Vancouver moves forward with homeless transit plan
Vancouver is urging other cities to support a homeless transit plan. (24 HOURS FILE PHOTO)
Vancouver city council is urging other cities across the Lower Mainland to support a regional homeless transit plan that would waive fines for low-income passengers travelling without fare and offer discounted passes to shelters.
Lookout Emergency Services executive director Karen O'Shannacery told councillors, who voted unanimously to support the proposal on Wednesday, that such a plan is needed before faregates begin operating this fall.
The gates would make it difficult for people to board the SkyTrain without using the electronic Compass Card to pay.
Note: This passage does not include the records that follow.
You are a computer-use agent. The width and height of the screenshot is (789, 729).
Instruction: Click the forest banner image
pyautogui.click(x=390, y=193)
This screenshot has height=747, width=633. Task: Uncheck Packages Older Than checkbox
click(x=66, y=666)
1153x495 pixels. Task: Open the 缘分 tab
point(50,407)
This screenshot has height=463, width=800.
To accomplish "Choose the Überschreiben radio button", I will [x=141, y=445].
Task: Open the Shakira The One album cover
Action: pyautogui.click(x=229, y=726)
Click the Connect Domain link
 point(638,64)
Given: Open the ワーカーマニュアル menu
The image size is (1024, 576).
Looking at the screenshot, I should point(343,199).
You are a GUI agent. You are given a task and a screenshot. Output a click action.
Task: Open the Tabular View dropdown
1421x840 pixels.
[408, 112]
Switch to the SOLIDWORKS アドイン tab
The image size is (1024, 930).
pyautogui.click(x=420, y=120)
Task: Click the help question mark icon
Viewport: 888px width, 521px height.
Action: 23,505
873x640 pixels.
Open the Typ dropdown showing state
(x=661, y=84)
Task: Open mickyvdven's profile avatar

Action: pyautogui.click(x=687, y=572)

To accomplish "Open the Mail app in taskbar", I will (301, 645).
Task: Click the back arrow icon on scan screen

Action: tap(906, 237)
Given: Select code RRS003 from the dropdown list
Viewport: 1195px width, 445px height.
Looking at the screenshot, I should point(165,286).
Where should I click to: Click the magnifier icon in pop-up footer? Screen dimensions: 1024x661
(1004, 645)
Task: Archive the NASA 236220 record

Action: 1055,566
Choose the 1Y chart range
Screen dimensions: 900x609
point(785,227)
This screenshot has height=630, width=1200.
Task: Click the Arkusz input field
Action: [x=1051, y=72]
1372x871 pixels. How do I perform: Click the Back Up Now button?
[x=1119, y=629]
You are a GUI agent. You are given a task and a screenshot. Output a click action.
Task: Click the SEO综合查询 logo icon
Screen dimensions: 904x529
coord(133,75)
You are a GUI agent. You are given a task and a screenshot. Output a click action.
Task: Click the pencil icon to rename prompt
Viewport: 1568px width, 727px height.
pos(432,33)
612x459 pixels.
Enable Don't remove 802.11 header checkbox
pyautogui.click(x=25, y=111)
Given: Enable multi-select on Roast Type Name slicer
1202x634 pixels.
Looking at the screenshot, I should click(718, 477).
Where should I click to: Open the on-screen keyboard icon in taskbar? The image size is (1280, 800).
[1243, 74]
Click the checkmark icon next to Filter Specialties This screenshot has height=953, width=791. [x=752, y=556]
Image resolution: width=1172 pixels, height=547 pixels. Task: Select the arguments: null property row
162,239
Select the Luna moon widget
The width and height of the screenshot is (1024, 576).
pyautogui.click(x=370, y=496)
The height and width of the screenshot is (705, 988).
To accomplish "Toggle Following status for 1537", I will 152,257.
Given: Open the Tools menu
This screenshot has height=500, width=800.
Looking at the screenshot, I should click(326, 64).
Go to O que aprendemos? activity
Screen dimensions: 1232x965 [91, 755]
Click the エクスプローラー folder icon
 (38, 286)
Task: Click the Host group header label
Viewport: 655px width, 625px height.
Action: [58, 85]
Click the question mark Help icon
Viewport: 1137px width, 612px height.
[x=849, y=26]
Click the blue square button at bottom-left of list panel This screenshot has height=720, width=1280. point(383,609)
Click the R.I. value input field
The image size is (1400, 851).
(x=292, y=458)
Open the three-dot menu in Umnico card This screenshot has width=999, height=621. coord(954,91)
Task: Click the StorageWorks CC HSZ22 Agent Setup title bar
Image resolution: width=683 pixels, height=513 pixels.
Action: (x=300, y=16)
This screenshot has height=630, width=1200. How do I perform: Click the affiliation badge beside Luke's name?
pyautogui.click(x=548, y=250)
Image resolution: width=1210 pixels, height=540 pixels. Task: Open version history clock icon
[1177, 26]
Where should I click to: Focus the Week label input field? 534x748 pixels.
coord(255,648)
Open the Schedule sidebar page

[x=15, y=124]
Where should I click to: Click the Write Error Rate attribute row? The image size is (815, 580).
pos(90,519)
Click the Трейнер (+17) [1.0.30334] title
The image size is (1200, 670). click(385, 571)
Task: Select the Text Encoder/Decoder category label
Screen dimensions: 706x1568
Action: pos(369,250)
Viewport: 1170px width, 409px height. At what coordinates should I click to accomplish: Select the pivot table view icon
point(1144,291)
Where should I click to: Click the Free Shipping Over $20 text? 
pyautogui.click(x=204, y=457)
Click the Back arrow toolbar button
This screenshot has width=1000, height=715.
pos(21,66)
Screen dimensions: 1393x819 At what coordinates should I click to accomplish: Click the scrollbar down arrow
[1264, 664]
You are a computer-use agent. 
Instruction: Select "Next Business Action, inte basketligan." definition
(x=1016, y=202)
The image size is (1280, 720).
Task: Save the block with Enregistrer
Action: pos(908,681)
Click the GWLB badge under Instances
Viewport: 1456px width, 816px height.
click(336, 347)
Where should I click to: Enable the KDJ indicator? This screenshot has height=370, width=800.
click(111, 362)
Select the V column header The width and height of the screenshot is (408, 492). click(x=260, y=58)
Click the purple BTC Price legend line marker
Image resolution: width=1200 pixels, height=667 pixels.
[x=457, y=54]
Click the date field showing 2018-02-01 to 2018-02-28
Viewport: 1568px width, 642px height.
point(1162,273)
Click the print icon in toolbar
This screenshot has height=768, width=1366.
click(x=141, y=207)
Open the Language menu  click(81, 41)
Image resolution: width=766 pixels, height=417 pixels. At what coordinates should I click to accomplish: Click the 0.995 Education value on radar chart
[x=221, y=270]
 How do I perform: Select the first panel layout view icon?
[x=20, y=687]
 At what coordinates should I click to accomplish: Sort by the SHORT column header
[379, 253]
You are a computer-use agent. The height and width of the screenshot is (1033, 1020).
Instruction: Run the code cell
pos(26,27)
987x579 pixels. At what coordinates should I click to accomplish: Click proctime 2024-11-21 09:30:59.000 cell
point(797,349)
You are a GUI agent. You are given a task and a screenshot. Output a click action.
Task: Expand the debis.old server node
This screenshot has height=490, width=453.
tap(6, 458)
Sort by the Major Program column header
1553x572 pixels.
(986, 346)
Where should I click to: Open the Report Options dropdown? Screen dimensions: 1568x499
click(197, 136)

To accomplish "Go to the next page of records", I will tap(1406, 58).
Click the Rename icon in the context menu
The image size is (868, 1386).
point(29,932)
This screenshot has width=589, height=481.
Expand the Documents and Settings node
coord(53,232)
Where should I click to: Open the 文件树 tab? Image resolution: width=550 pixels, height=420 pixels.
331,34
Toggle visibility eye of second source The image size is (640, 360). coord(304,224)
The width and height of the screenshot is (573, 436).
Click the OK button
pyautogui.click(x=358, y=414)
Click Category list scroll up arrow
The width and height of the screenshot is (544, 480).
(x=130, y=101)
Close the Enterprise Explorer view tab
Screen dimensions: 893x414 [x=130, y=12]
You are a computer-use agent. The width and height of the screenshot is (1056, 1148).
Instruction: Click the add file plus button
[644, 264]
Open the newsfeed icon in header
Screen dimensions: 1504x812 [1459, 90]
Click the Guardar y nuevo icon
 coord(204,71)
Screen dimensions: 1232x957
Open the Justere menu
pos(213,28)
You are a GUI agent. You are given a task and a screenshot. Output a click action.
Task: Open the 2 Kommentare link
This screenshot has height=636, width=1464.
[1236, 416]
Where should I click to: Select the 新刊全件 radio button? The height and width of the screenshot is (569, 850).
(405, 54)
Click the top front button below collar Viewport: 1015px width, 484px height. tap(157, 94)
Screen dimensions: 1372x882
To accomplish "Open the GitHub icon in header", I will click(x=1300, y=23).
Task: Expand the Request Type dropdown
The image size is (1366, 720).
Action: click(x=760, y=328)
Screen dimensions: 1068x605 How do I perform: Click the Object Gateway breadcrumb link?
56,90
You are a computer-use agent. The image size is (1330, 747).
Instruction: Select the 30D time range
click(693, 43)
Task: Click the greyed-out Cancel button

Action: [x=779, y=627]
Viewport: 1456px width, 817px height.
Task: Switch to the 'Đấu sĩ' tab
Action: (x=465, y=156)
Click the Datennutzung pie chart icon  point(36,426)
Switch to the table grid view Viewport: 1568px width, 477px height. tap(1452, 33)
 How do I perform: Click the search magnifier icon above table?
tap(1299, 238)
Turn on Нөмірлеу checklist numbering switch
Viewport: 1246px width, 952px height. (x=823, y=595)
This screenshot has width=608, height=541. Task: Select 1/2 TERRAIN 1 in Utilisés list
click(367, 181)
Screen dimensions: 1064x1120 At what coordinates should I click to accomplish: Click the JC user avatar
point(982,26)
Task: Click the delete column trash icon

Shelters in the region currently offer homeless people paper fare cards so they can make appointments and access services across the region.
O'Shannacery said she’s held discussions with TransLink about pursuing the plan. It would provide shelters with 50% fare discounts and ensure those on income assistance are not fined for travelling without fare.
But Vancouver Mayor Gregor Robertson said he remains to be convinced the TransLink Mayors’ Council has the power to amend bylaws to waive fines, as O'Shannacery suggested.
Judy Graves, Vancouver’s former official homeless advocate, told council it’s a plan she’s sought for 20 years.
“We really don’t want to be a region that denies the benefits of transit to a whole segment of our citizens.”